Commiphora myrrha is very spiny and it grows to a height of about 5 m. Its short, hairless, thick, and flaky trunk has two layers of bark. The upper layer is silvery, whitish, reddish, or bluish-grey and has a papery-texture. Underneath it, the bark is green and performs photosynthesis.

Due to this species' high variability, Commiphora myrrha can be difficult to distinguish from other species within the Commiphora genus. The leaves of Commiphora myrrha are a greyish-green colour with a papery texture. The plant's leaves may come in an oblong or oval shape and are between 6-44mm long, and 3-20mm wide. Each leaf alternates and consists of three leaflets in a pinnately compound arrangement.

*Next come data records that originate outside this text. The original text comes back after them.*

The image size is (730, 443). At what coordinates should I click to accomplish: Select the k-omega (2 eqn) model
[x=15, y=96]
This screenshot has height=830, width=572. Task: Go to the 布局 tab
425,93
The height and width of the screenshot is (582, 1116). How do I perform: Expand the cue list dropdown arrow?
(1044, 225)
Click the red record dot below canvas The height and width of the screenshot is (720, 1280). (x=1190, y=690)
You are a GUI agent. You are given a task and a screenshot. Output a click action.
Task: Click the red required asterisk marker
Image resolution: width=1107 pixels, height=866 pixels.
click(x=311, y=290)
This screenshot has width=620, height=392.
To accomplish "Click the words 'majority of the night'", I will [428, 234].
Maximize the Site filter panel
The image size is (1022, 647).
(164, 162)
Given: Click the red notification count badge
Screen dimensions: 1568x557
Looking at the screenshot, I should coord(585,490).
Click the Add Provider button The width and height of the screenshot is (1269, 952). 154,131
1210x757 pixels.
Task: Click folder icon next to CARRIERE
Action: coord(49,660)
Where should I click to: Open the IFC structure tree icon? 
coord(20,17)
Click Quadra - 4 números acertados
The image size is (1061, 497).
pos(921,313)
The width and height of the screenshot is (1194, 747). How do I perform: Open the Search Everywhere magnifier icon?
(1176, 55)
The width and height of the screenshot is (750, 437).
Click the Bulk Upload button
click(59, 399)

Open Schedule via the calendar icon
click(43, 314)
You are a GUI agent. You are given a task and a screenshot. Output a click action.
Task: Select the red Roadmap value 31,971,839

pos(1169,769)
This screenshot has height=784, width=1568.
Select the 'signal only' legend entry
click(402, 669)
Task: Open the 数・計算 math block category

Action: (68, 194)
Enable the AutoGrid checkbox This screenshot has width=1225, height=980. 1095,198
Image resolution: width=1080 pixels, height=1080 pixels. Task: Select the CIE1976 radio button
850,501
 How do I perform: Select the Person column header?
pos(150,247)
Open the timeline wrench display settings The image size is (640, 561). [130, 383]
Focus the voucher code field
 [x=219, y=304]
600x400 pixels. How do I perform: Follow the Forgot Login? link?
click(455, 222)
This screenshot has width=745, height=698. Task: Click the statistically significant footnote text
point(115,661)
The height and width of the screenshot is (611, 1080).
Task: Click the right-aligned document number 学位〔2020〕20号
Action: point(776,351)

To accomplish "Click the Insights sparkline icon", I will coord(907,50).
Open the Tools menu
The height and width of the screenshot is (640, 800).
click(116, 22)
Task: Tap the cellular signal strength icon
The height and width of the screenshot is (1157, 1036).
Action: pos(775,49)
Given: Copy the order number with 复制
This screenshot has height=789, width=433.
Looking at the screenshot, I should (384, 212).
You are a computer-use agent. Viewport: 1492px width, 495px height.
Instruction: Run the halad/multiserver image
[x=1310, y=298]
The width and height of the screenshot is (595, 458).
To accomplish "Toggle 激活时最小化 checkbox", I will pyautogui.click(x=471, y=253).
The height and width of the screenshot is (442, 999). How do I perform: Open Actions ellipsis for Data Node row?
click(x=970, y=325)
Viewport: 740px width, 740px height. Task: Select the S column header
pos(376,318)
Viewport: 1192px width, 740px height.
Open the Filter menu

The plant's yellow-red flowers are dioecious and are arranged in a panicle inflorescence. The flowers of the common myrrh are very tiny and are oval shaped. The male flowers are only 3-4mm long and flower early. Its smooth, brown fruit is about the same size as the flowers, and is shaped like an egg.

=== Resin ===
From the stem of Commiphora myrrha, its oleoresin oozes from incisions in the bark and dries into small clumps of sap. The resin's fragrance and its medicinal properties come from the various classes of terpenoids it contains. Additionally, the common myrrh tastes sour, bitter, and aromatic.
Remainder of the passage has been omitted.